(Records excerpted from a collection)
******

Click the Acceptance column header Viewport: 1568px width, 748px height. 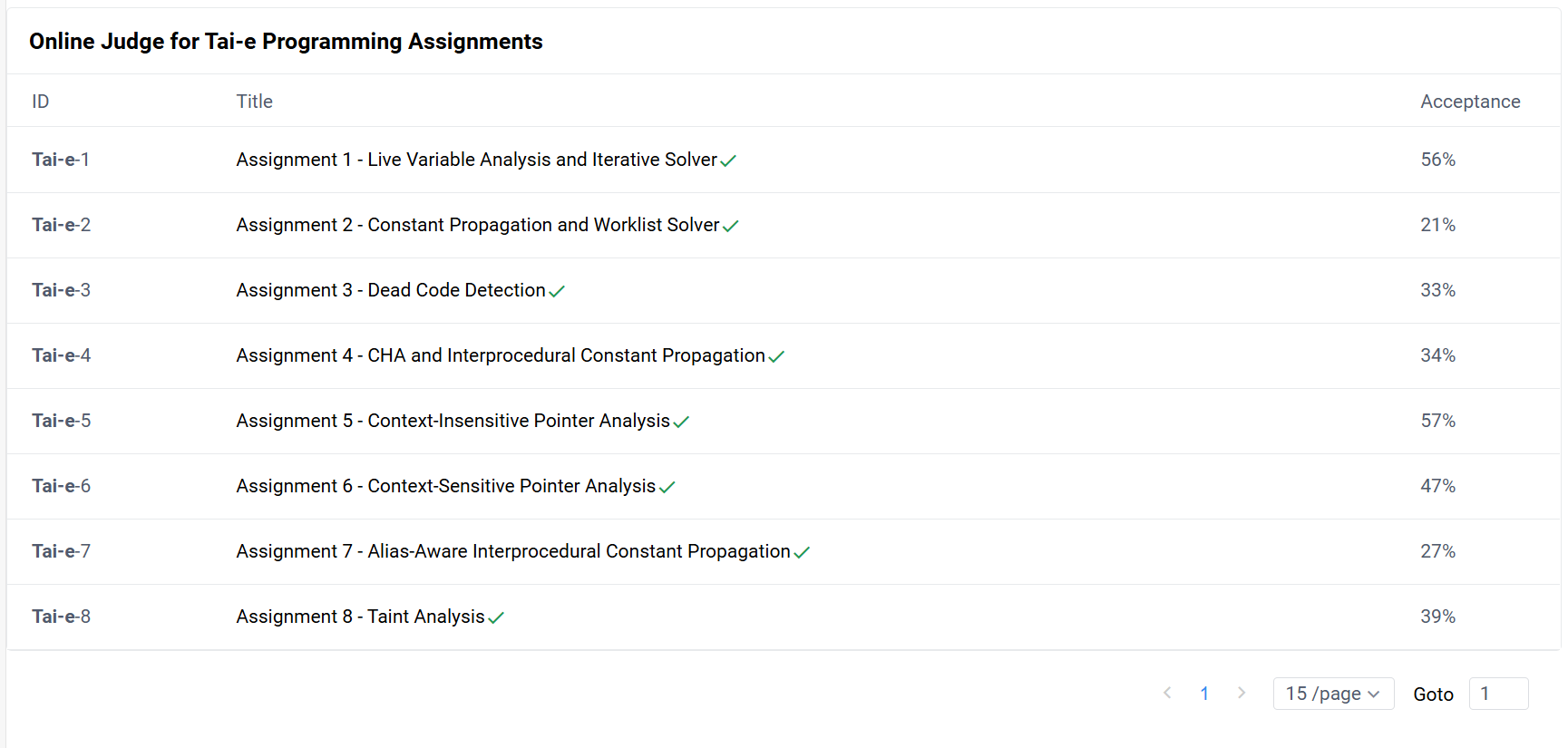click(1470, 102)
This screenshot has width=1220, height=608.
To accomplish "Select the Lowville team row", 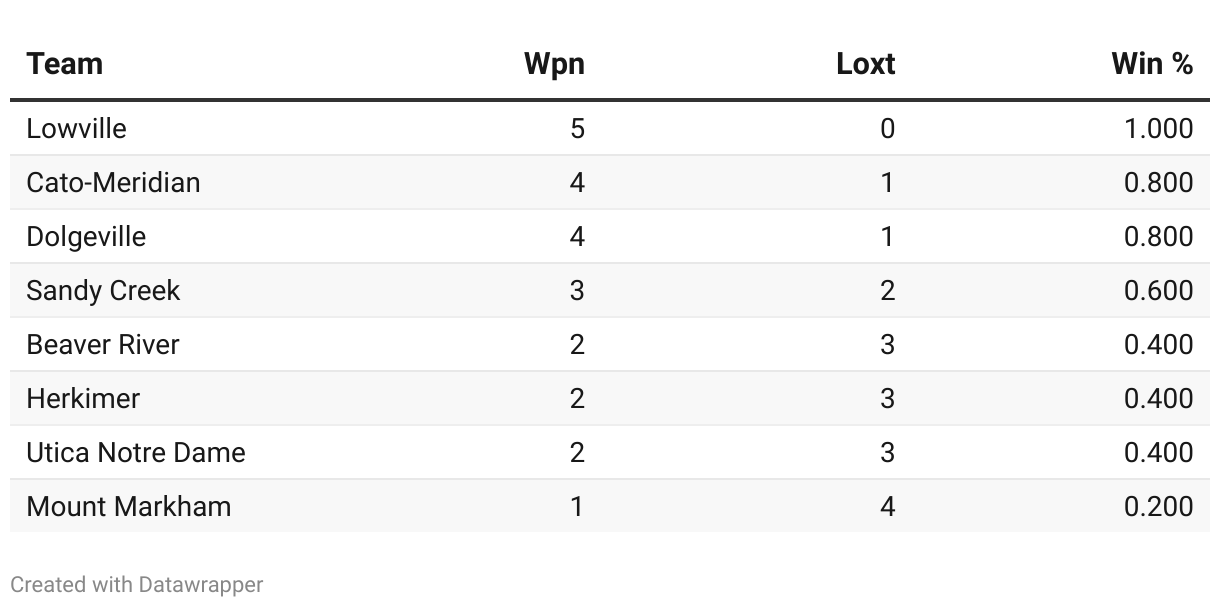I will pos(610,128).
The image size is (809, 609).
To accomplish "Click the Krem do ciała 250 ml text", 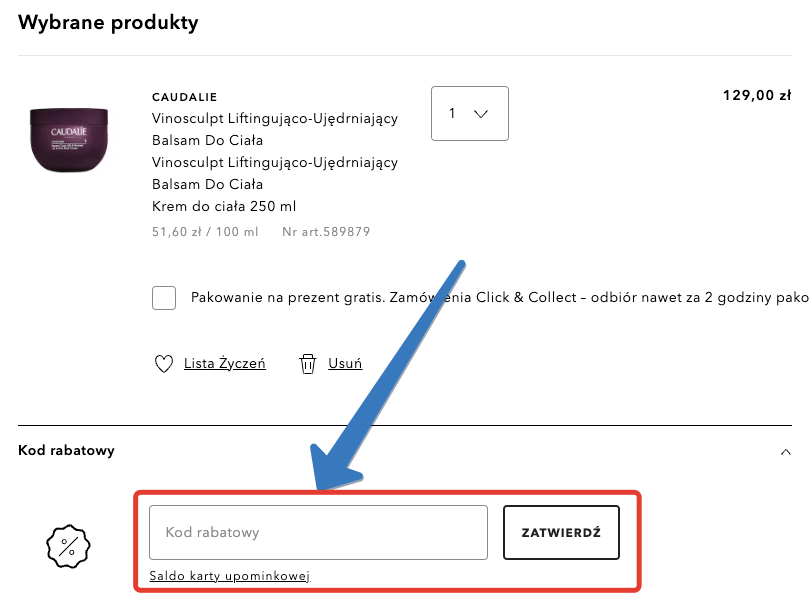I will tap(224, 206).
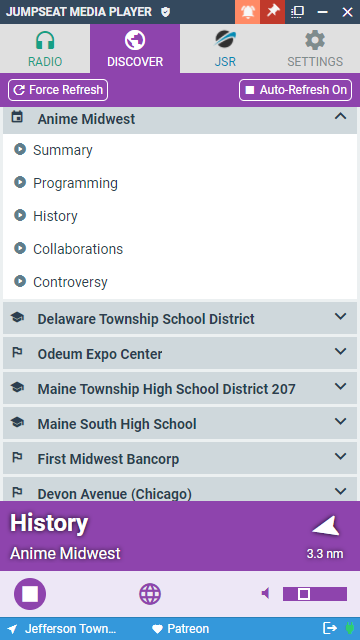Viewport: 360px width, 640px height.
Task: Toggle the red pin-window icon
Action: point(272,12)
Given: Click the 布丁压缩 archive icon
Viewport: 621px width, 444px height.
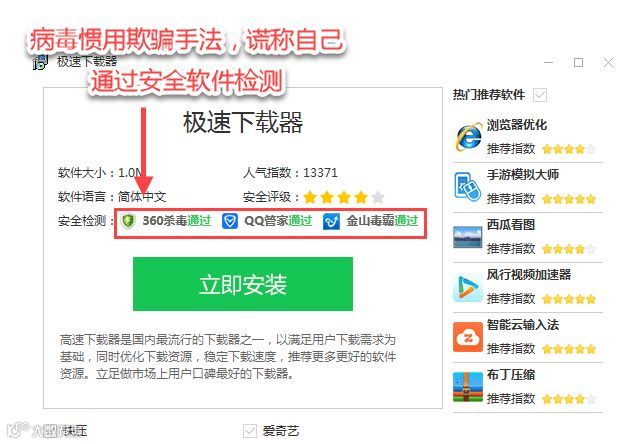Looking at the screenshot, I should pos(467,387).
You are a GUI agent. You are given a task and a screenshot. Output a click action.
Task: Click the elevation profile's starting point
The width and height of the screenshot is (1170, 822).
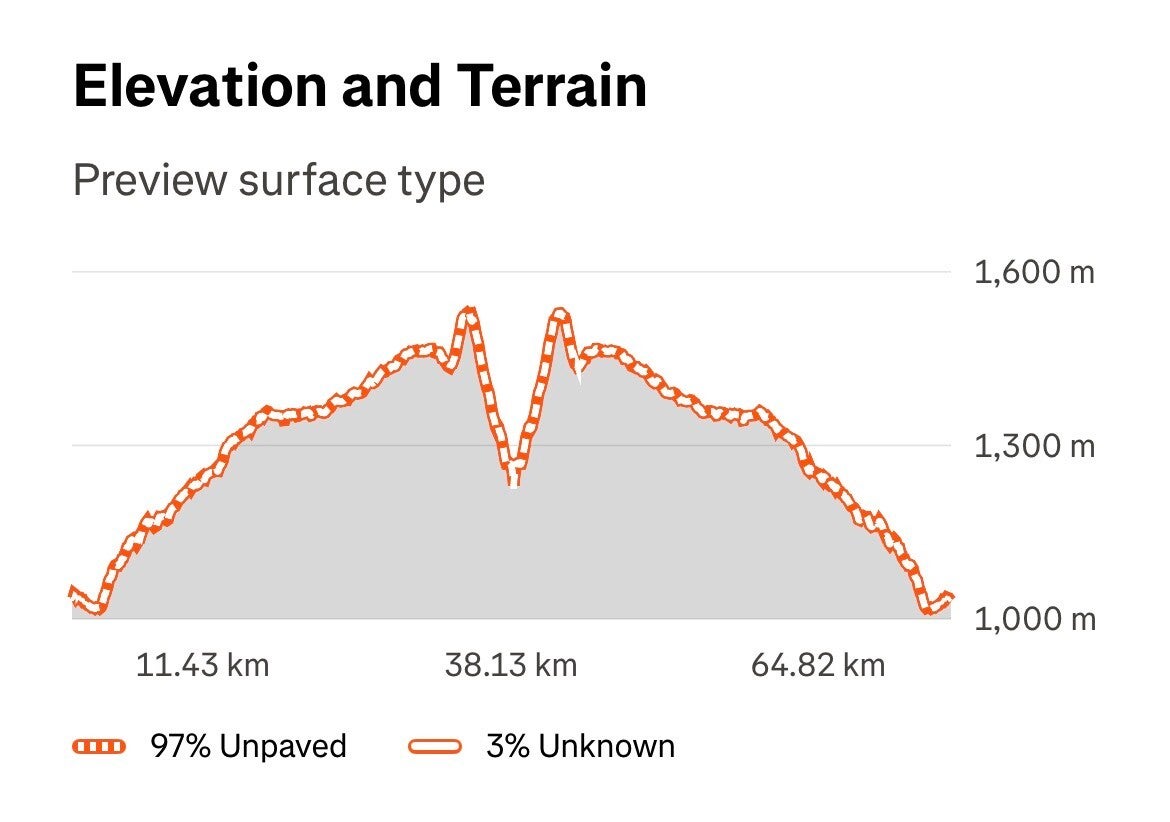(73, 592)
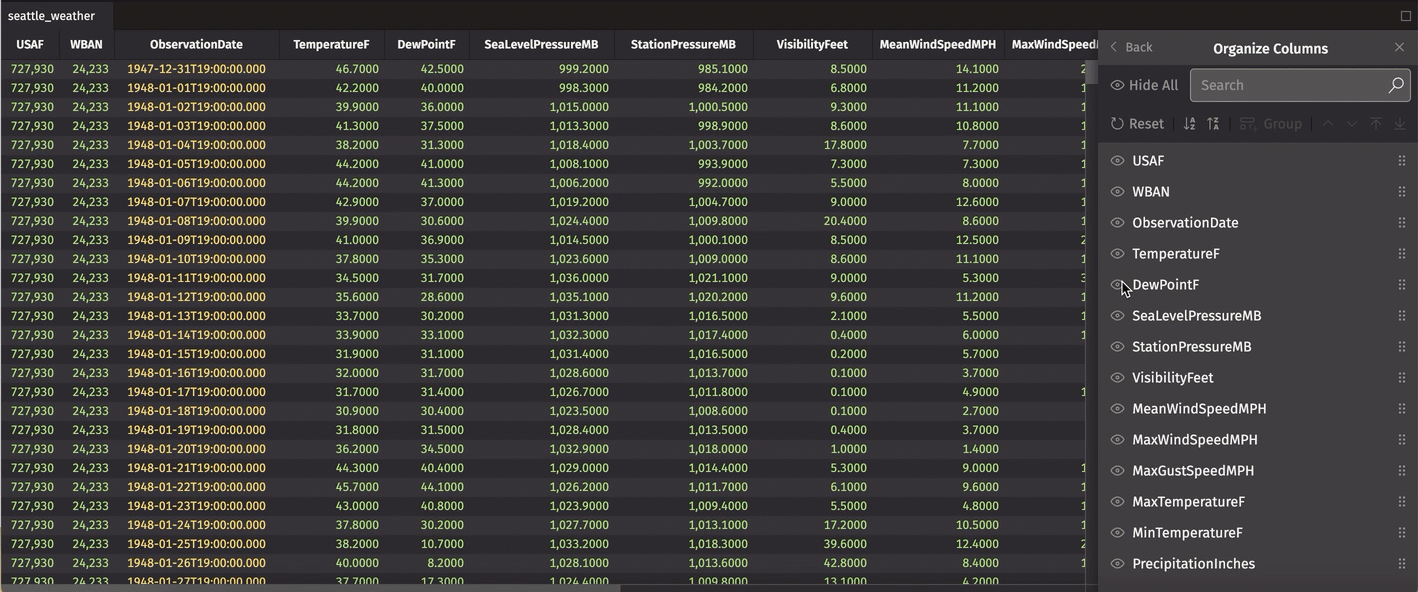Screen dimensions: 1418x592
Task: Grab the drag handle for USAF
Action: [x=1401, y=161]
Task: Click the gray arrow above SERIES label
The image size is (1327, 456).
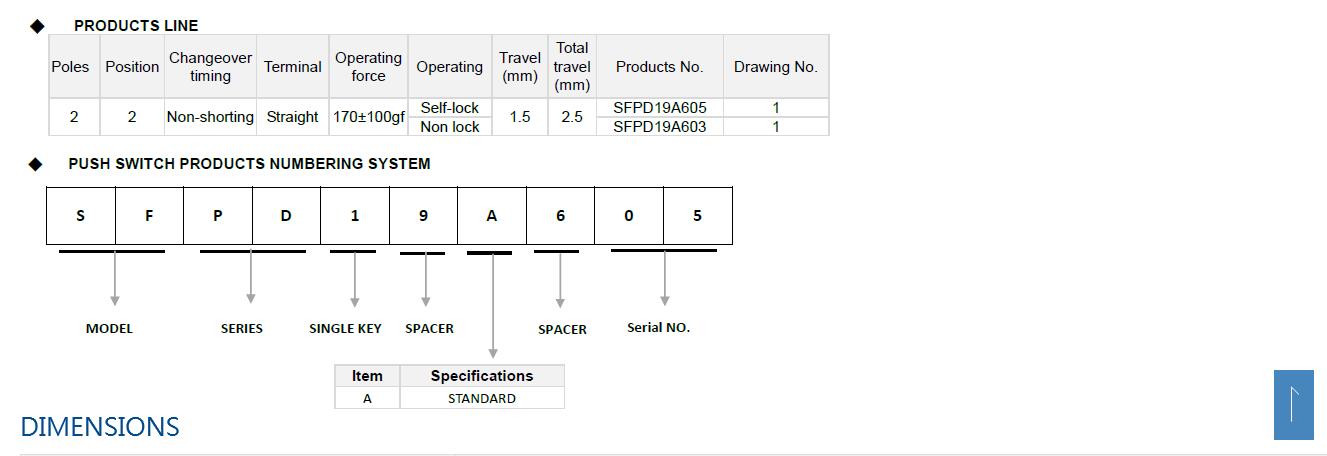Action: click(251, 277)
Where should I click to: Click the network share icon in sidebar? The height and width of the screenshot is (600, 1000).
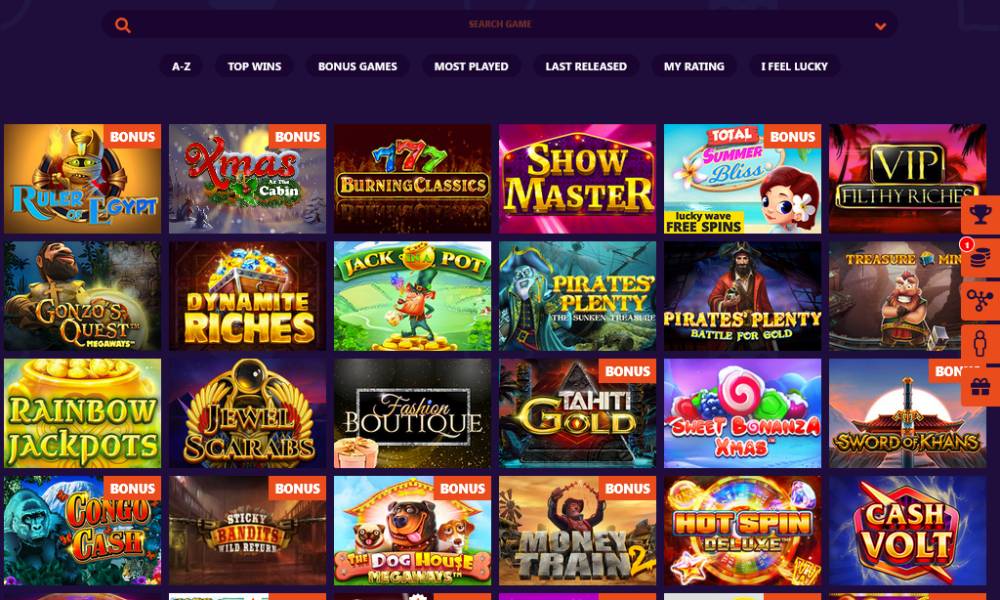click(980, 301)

******

## INSTRUCTIONS FOR THE TASK
Give back word for word the lines from the one containing "The image size is (1327, 456)." through the final line of the data above. Pictures are to be left out.

## RESULT FOR THIS EXERCISE
The image size is (1327, 456).
Action: click(251, 277)
Where should I click to: Click the network share icon in sidebar? The height and width of the screenshot is (600, 1000).
click(980, 301)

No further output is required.